● Consignes de l'exercice:
- A) Traduisez en anglais la phrase suivante du texte sur les menaces visant les mobiles : « Par exemple, les virus Palm peuvent aussi infecter les PalmPhones puisqu'ils ont le même système d'exploitation. »
- B) D'après le texte sur les menaces visant les mobiles, quel laboratoire de Network Associates effectue spécifiquement des recherches sur les technologies mobiles ?
- C) Reprenez le texte sur les menaces visant les mobiles et poursuivez-le à partir de sa dernière phrase.

● Texte fourni:
'''

Les menaces touchant les utilisateurs mobiles sont-elles crédibles ?
V.G: Heureusement, il n'y en a pas beaucoup. C'est pourquoi nous ne les voyons pas comme actuelles mais comme potentielles. Nous croyons qu'il peut en exister de différentes formes, pour les téléphones mobiles d'un côté, et pour les assistants personnels de l'autre. En même temps, ces menaces ne seraient pas capables de s'étendre d'un type de terminal à un autre. Sur les assistants personnels, elles seraient plus similaires à ce que l'on peut rencontrer sur PC en raison du rapprochement des technologies. Si les mobiles commencent à s'appuyer sur des technologies similaires, comme le PalmPhone distribué par Sprint aux Etats-Unis, le risque peut se propager d'une plate-forme à une autre. Par exemple, les virus Palm peuvent aussi infecter les PalmPhones puisqu'ils ont le même système d'exploitation. Actuellement, les téléphones mobiles sont beaucoup plus affectés par les développements des standards de messages comme JS au Japon et SMS en Europe. Chez Network Associates, nous avons un autre laboratoire, McAfeeLabs, qui effectue spécifiquement des recherches sur les technologies mobiles et nous informe en terme de nouveautés et de technologies futures. A partir de là, nous développons proactivement chez Avert les éléments nécessaires que nous intégrons dans nos produits.


Ne croyez-vous pas qu'en installant des antivirus au niveau des backbones, ceux-ci pourraient bloquer tout trafic malicieux ?

'''

Entrées de données recueillies
'''

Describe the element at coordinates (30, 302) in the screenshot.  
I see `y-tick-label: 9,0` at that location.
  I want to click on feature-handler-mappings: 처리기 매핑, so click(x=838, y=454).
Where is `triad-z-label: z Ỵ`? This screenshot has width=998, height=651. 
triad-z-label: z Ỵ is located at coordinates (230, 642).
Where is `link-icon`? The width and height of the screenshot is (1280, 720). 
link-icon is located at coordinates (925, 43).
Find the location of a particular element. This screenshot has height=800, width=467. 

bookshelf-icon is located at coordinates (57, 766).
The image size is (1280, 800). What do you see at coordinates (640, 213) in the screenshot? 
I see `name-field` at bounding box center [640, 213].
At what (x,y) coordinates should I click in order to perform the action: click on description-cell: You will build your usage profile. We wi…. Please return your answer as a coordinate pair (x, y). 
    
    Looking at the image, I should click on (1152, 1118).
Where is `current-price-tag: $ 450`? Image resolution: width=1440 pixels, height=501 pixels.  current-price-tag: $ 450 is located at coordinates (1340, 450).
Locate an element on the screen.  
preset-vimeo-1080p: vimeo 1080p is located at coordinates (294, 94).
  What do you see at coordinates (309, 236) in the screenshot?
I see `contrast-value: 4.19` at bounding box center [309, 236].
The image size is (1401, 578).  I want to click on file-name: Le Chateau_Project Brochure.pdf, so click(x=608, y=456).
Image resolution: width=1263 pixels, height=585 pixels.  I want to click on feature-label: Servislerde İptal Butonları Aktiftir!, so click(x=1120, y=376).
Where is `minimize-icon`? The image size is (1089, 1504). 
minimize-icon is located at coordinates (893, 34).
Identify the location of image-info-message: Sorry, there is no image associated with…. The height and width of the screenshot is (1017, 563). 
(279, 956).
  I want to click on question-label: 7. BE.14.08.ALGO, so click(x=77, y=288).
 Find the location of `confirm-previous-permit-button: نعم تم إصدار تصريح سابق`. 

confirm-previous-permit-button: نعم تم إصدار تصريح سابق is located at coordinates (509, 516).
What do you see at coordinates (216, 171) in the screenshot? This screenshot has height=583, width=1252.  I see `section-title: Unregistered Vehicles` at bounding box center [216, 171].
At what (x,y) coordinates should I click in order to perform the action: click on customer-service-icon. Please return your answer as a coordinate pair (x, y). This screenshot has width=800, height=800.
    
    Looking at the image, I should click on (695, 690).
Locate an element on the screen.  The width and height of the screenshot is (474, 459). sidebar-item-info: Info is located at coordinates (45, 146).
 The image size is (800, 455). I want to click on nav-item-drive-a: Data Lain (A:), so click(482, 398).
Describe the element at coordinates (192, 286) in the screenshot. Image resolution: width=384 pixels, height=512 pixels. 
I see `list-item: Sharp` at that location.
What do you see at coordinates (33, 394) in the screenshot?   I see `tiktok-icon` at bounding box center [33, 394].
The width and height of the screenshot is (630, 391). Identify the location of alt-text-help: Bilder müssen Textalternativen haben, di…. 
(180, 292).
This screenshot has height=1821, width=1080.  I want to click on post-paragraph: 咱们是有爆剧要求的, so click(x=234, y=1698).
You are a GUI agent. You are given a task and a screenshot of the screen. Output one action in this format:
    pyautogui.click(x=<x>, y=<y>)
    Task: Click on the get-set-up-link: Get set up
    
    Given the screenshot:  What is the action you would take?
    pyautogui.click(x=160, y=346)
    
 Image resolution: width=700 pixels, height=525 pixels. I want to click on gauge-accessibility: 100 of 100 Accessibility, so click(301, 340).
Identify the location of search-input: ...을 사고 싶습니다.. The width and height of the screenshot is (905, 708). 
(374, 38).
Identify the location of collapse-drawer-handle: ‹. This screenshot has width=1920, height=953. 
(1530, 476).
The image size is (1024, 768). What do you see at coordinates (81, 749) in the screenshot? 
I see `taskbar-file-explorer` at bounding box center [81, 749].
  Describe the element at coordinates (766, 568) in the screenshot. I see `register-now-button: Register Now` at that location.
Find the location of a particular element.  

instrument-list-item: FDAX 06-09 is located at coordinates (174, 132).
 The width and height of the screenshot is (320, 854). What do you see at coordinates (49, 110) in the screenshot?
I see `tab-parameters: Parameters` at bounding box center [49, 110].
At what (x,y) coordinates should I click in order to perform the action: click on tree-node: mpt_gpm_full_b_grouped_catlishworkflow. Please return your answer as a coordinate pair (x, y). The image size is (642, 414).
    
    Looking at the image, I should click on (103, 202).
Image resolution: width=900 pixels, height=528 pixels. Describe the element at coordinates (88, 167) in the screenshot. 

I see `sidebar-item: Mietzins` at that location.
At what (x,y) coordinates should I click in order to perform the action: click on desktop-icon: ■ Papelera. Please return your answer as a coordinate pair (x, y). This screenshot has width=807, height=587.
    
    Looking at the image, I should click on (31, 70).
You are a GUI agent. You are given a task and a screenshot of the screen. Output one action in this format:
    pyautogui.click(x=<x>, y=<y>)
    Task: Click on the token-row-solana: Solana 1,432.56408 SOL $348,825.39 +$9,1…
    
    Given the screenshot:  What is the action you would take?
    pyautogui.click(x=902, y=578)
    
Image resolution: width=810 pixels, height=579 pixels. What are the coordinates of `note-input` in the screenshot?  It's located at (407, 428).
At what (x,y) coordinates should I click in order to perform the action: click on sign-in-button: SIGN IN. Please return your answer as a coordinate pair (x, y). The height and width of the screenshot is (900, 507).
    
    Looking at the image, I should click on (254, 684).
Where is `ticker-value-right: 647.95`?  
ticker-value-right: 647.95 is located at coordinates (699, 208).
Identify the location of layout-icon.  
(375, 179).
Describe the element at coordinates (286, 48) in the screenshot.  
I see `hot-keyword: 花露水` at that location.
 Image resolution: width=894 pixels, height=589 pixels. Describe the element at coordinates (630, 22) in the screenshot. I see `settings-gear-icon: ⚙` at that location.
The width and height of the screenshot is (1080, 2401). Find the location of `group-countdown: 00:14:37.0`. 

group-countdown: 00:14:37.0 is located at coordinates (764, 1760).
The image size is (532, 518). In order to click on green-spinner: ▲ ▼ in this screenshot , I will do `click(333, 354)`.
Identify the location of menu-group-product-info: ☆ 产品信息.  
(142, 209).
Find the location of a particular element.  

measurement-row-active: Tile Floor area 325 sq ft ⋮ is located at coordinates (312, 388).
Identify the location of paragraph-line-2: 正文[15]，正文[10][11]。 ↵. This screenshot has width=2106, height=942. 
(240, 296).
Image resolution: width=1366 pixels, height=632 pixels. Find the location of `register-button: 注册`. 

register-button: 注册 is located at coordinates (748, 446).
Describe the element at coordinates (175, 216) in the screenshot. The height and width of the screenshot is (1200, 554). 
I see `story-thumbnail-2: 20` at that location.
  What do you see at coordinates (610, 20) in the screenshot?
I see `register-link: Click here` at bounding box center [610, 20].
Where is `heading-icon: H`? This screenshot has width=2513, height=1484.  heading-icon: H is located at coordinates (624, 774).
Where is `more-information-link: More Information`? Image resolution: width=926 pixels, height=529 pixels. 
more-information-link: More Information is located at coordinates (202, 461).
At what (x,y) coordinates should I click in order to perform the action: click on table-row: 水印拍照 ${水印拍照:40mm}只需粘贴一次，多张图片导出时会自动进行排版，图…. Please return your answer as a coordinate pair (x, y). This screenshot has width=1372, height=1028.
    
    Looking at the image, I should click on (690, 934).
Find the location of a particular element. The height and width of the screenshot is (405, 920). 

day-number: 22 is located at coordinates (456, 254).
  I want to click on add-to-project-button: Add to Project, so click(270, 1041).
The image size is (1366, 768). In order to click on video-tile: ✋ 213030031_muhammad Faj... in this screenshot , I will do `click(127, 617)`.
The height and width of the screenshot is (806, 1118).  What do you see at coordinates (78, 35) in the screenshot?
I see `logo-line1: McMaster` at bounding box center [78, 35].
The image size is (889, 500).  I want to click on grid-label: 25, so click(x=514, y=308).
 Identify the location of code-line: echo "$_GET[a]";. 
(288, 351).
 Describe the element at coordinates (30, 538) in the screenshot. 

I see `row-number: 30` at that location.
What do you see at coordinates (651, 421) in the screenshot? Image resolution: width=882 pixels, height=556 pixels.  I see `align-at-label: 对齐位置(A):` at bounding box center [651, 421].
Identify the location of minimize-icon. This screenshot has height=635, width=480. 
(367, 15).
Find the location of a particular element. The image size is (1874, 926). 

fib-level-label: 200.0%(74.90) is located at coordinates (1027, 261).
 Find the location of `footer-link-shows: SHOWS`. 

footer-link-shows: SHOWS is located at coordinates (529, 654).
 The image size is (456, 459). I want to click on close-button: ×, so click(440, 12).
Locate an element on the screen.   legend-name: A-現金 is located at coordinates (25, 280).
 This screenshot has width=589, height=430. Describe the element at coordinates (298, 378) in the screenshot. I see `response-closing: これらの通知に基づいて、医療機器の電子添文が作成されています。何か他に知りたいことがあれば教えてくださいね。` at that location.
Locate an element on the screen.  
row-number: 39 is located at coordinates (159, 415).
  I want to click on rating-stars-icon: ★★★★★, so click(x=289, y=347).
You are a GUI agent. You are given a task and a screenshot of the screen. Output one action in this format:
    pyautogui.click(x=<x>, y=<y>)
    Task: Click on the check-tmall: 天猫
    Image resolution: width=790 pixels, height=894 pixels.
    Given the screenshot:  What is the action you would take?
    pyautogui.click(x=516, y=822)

'''

● Réponses par consigne:
- A) For example, Palm viruses can also infect PalmPhones since they have the same operating system.

- B) McAfeeLabs.

- C)
V.G: Les opérateurs utilisent beaucoup les produits que nous développons aujourd'hui. Mais pour CodeRed par exemple, je pense que le réseau est trop complexe et quand un virus bouge aussi vite, ce n'est pas un antivirus au niveau des backbones qui pourrait stopper l'infection. Un étudiant de l'université de Berkeley (USA) a d'ailleurs écrit un article sur une menace potentielle de ver intitulée Warhol qui pourrait mettre à mal tous les ordinateurs reliés à Internet en seulement 15 minutes. Non seulement cela ne pourrait pas fonctionner, mais en plus je ne suis pas forcément d'accord avec ce type de papier qui pourrait inciter les personnes à réfléchir sur la façon d'y arriver. Mais pour en revenir aux antivirus au niveau des backbones, certains sont probablement en train d'étudier le sujet.


Pour les utilisateurs, quel est selon vous la meilleure protection possible ?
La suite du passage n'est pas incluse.